Problem requirements → Look below for the line with "This screenshot has height=598, width=1303." and the line with "Task: Open order link T1807241533"; repeat exactly those two lines and all lines between them, but no pictures.

Data to use →
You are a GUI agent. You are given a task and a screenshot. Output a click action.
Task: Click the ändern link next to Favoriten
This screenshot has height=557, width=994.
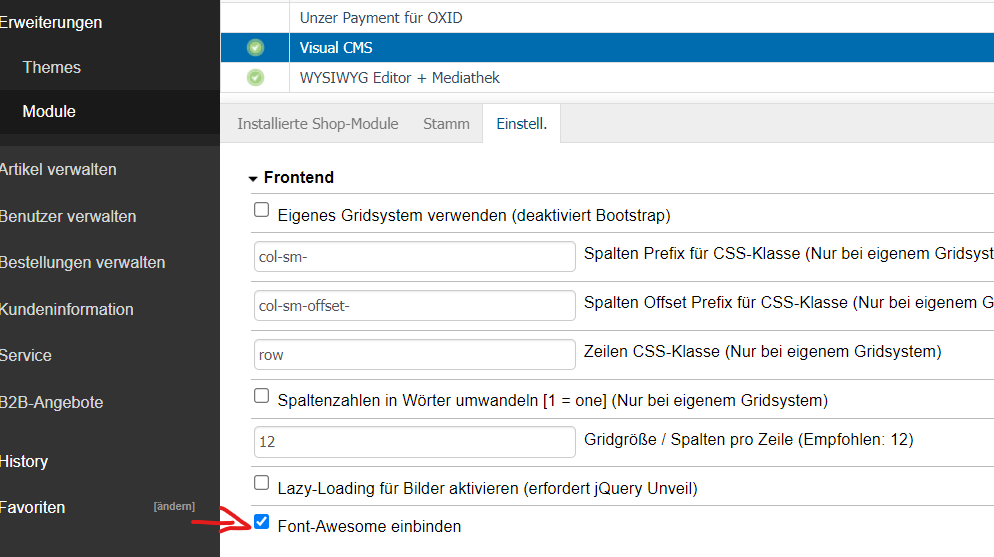coord(174,506)
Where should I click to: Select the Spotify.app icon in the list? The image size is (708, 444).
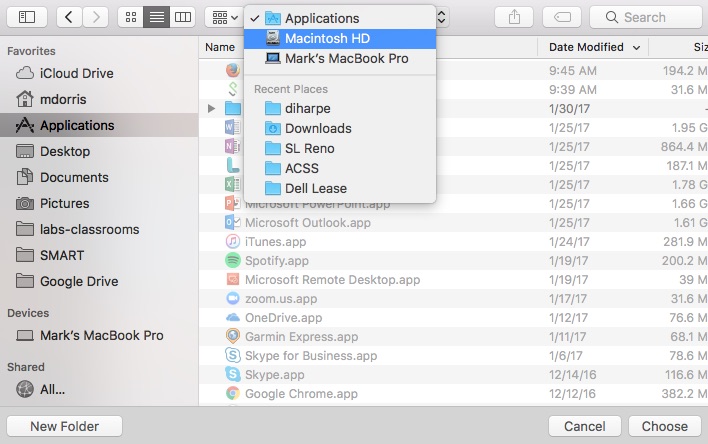point(232,260)
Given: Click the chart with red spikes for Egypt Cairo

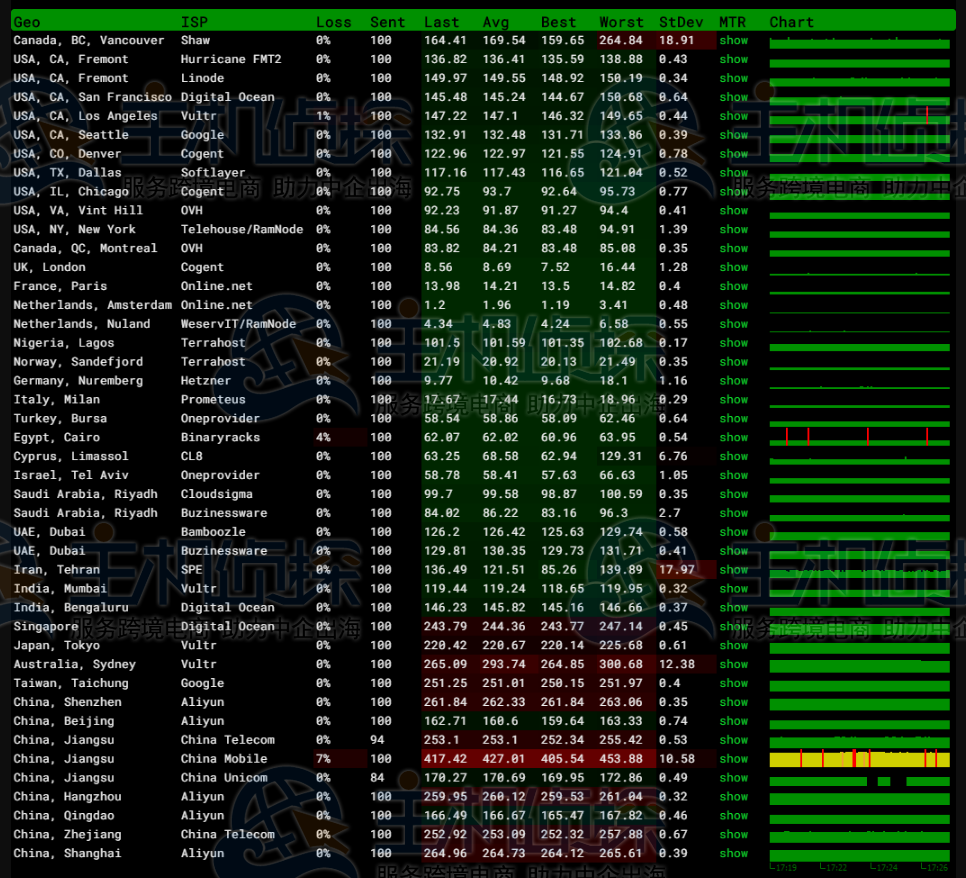Looking at the screenshot, I should [x=859, y=438].
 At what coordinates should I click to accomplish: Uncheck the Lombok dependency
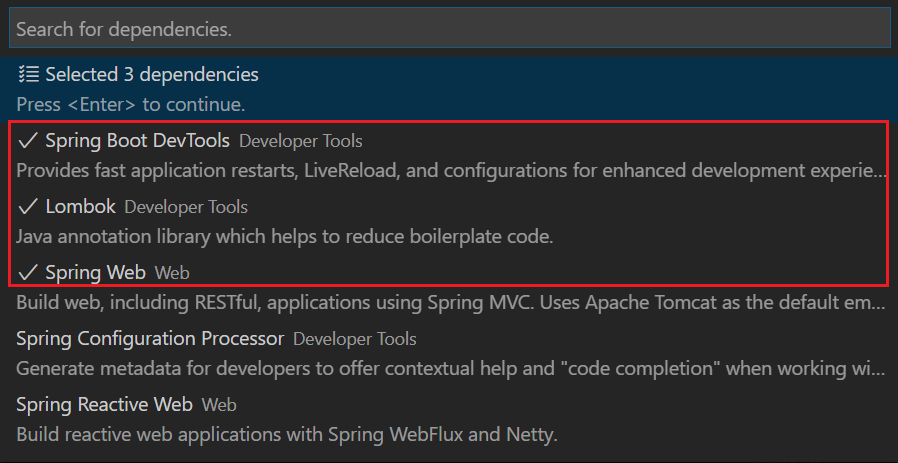point(81,207)
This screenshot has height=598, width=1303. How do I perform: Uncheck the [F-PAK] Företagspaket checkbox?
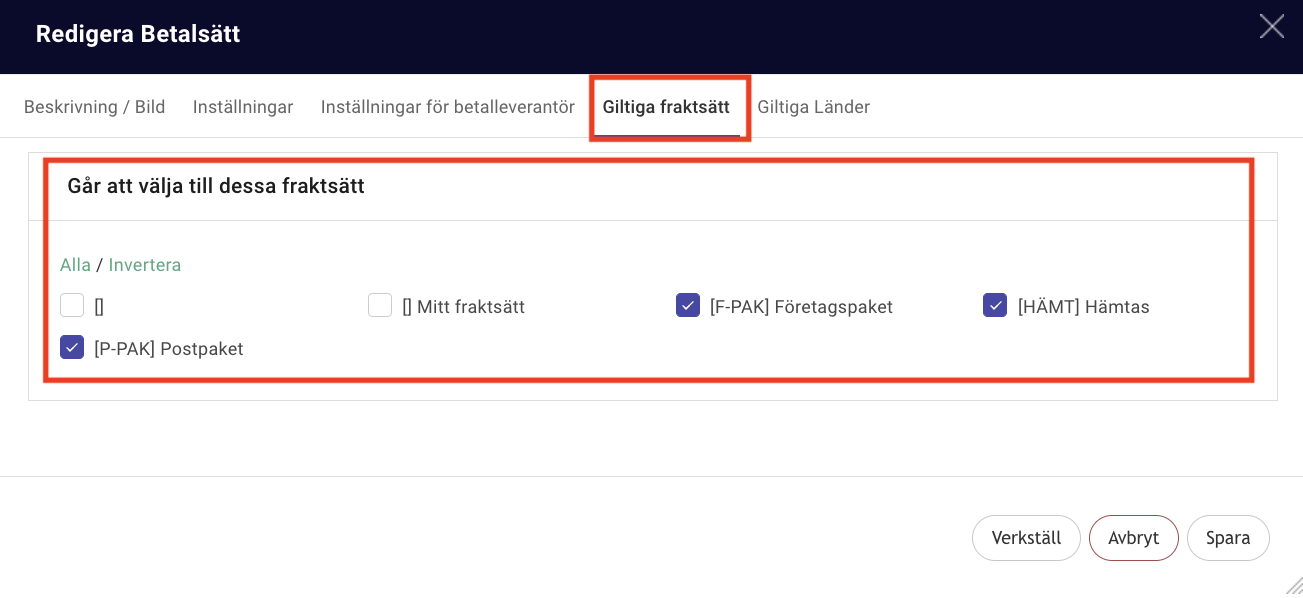click(688, 305)
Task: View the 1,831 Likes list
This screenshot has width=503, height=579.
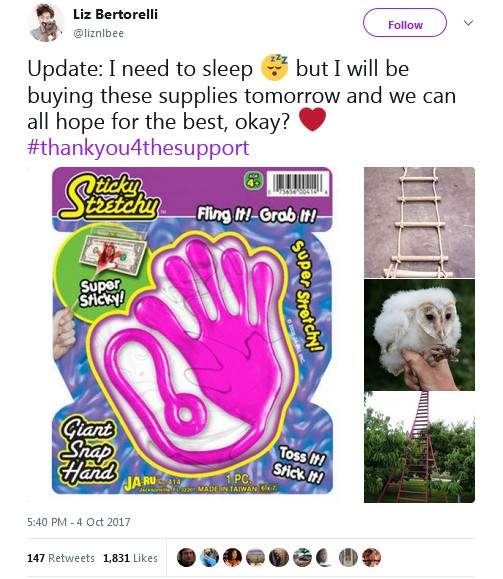Action: click(x=130, y=558)
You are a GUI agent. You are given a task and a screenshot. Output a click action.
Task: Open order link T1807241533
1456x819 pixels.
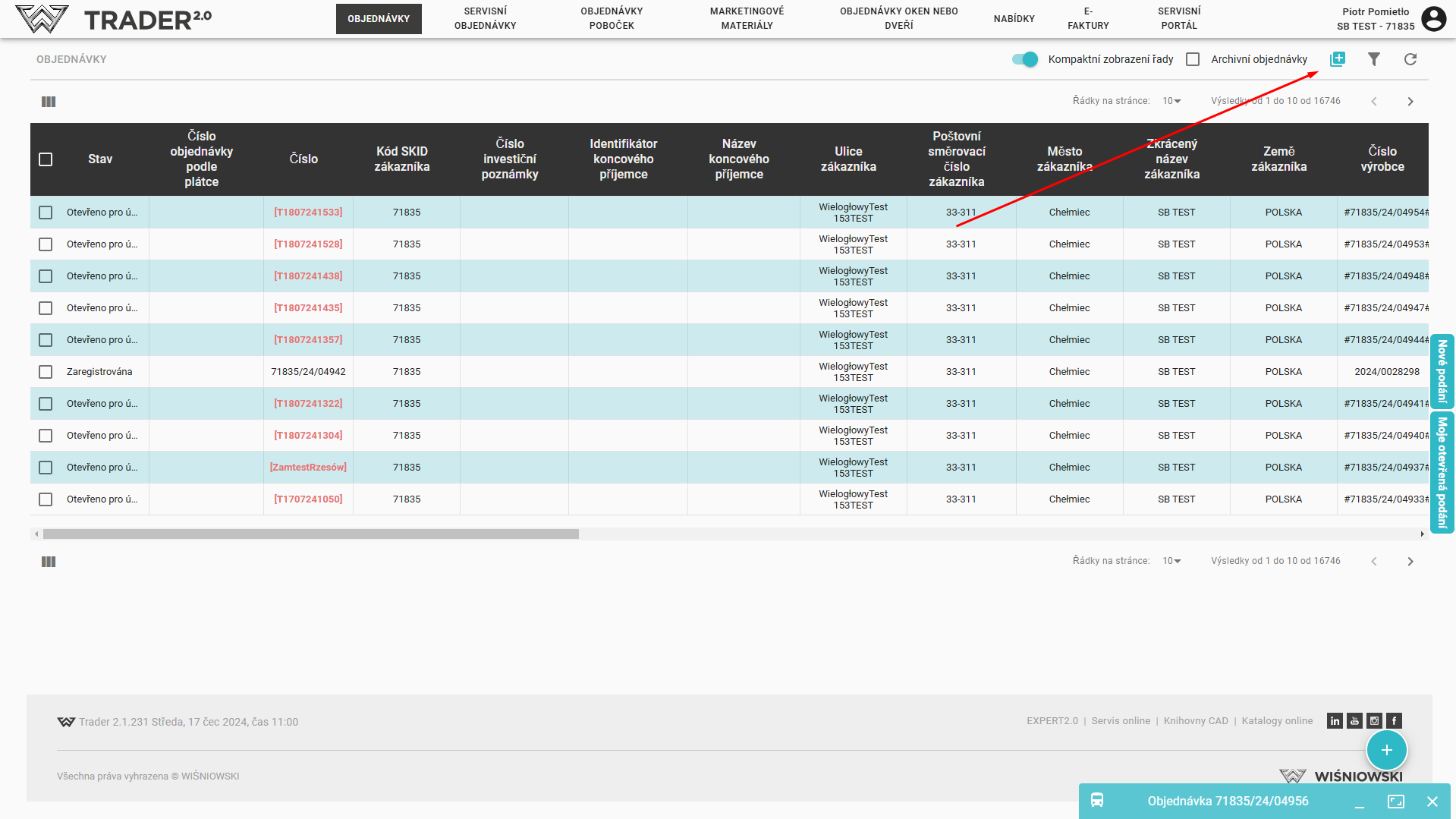(308, 213)
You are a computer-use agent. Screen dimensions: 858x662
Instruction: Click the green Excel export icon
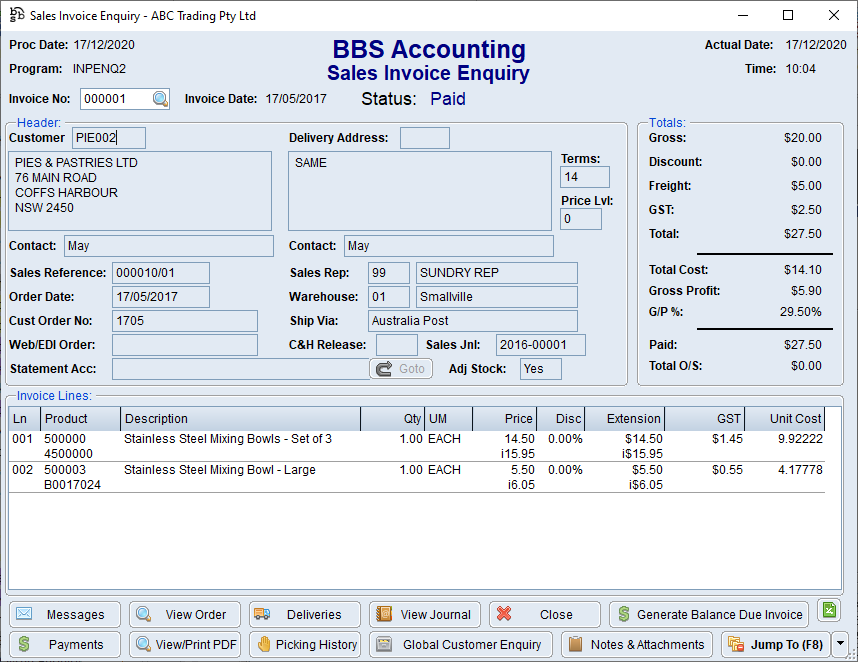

Answer space →
This screenshot has height=598, width=1303. How do I perform: Uncheck the [F-PAK] Företagspaket checkbox?
click(688, 305)
Task: View the 1,831 Likes list
This screenshot has width=503, height=579.
Action: click(x=130, y=558)
You are a GUI agent. You are given a task and a screenshot. Output a click action.
Task: Open order link T1807241533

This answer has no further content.